**Requisiti del problema**:
Elenchi, copiandole per intero, tutte le righe riportate di seguito che contengono la parola "screenshot".

**Dati**:
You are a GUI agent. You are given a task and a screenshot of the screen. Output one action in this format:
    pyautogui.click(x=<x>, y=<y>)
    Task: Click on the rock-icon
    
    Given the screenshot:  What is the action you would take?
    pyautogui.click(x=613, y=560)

...

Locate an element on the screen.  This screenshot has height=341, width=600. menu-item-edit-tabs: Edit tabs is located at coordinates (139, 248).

**Risposta seguente**:
You are a GUI agent. You are given a task and a screenshot of the screen. Output one action in this format:
    Given the screenshot:  What is the action you would take?
Locate an element on the screen.  This screenshot has height=341, width=600. menu-item-edit-tabs: Edit tabs is located at coordinates (139, 248).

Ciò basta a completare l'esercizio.